Между религией и торговлей существовала тесная связь. Торговцы и моряки верили,
что они являются орудием Проведения. “Искренняя вера в Божественное
предопределение не может быть поставлена под сомнение никем из тех, кто изучал
религиозные основания Елизаветинской Англии... Благочестивые замечания,
встречающиеся в вахтенных журналах, удивляют современного читателя как нечто,
совершенно не относящееся к делу... Но в XVII веке эти комментарии были
выражением настроения эпохи”.
Так например, при
основании в 1600 году Ост-Индийской компании отбором капелланов для нее занимался
сам ее глава Томас Смит, известный как человек примерного благочестия. Он
обращался в Оксфорд и Кембридж для того, чтобы получить рекомендации. Кандидаты
должны были прочитать испытательную проповедь на заданные слова из Евангелия
служащим компании. Эти деловые люди были знатоками проповедей, они обсуждали их
со знанием дела не хуже, чем профессиональные доктора богословия. При отборе
капелланов имелась ввиду и цель миссии. Необходимость обращения язычников в
протестантизм была постоянной темой английских дискуссий о колонизации.

▶ _Исходные данные_

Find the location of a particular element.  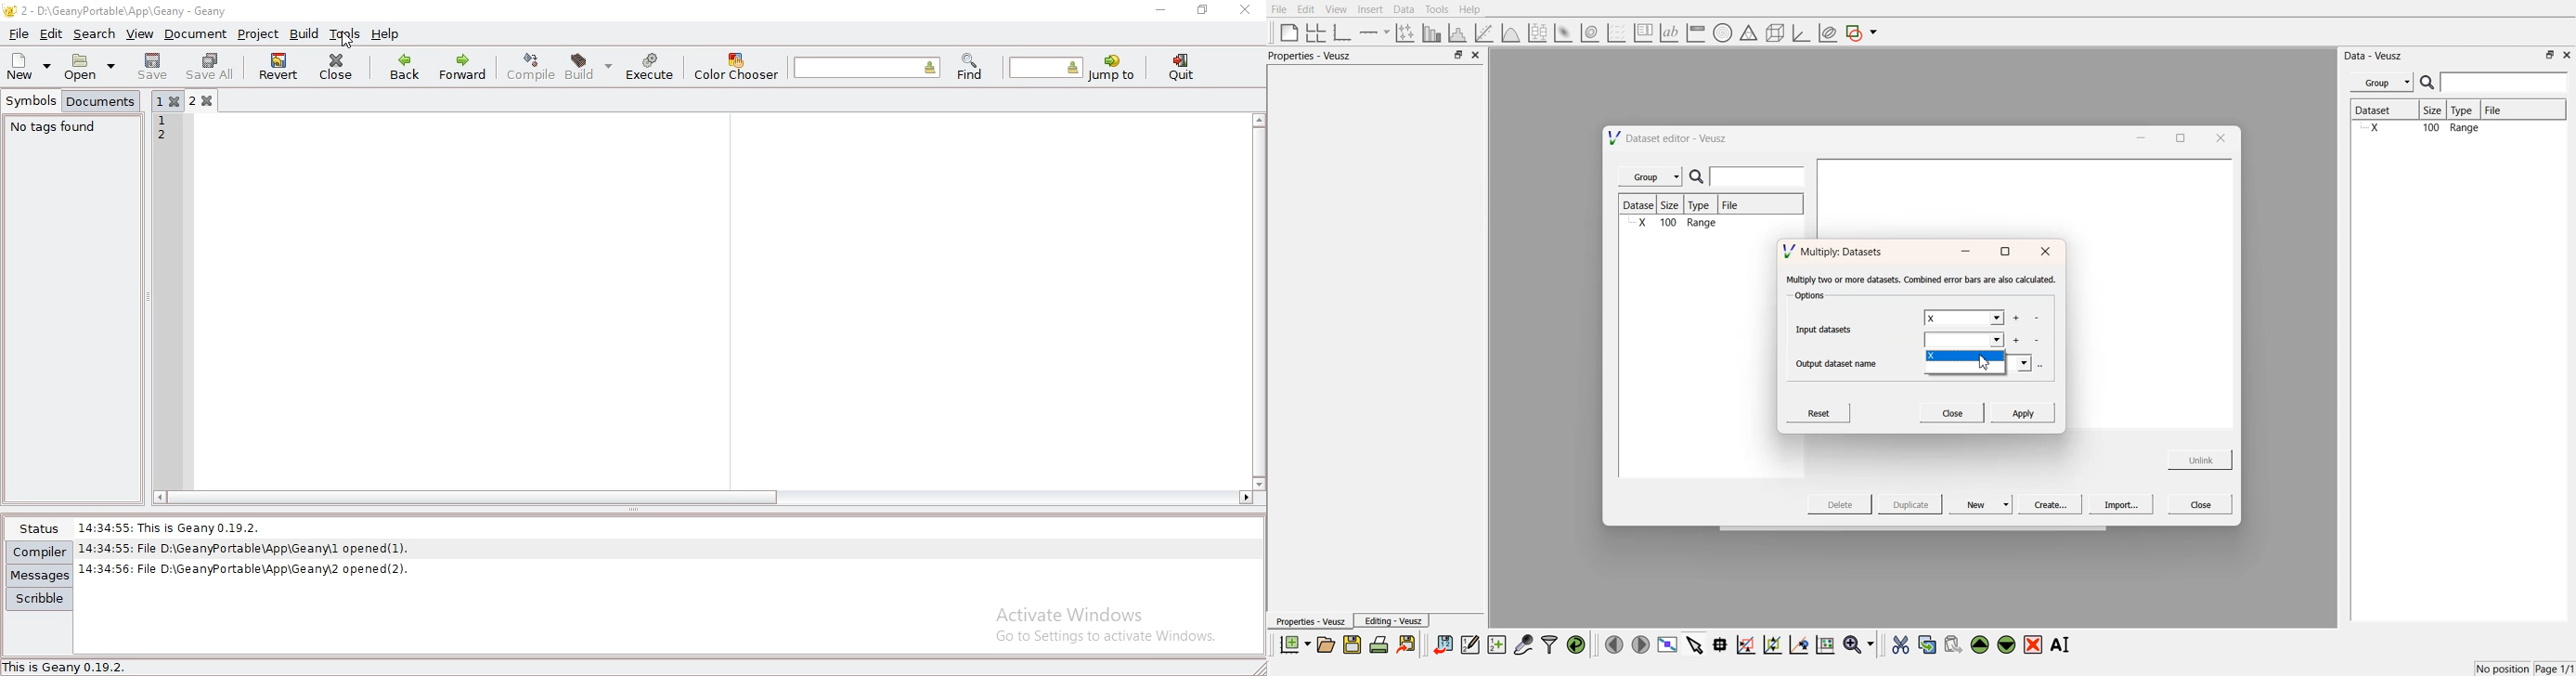

Type is located at coordinates (1703, 205).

▶ _Задание A_
Кто, согласно тексту о религии и торговле, отбирал капелланов для Ост-Индийской компании при ее основании в 1600 году?
▶ _Задание B_
Выпишите без изменений часть текста о религии и торговле: начните со слов "Так например, при" и остановитесь после слов "дискуссий о колонизации.".
▶ _Задание C_
Напишите продолжение текста о религии и торговле в Елизаветинской Англии, начиная сразу после его последнего предложения.

▶ _Ответ A_
Глава компании Томас Смит.

▶ _Ответ B_
Так например, при
основании в 1600 году Ост-Индийской компании отбором капелланов для нее занимался
сам ее глава Томас Смит, известный как человек примерного благочестия. Он
обращался в Оксфорд и Кембридж для того, чтобы получить рекомендации. Кандидаты
должны были прочитать испытательную проповедь на заданные слова из Евангелия
служащим компании. Эти деловые люди были знатоками проповедей, они обсуждали их
со знанием дела не хуже, чем профессиональные доктора богословия. При отборе
капелланов имелась ввиду и цель миссии. Необходимость обращения язычников в
протестантизм была постоянной темой английских дискуссий о колонизации.

▶ _Ответ C_
Однако, несмотря на
значительный интерес общества к вопросам проповеди, в реальности английская
миссия была крайне слабой. Попытаемся понять причину этого, обратившись к
истории формирования концепции Британской империи.
Важно отметить, что
для того, чтобы понять ценностное основание той или иной империи, мы должны
обращаться к ее зарождению, к той ценностной доминанте, которая дала ей
импульс. На это можно было бы возразить, что этот первоначальный импульс мог
восприниматься рядом последующих государственных деятелей как анахронизм. Но
новые веяния зачастую грозили фатальным образом разрушить логику имперского
строительства. И эта логика сохранялась порой уже не в силу личных ценностных
ориентаций конкретных государственных деятелей, а благодаря их “шестому
чувству” — ощущению целостности и последовательности имперского строительства.
Что же касается
английского понимания слова “империя”, как оно сложилось в начале XVI века, то
здесь нас ждут большие неожиданности.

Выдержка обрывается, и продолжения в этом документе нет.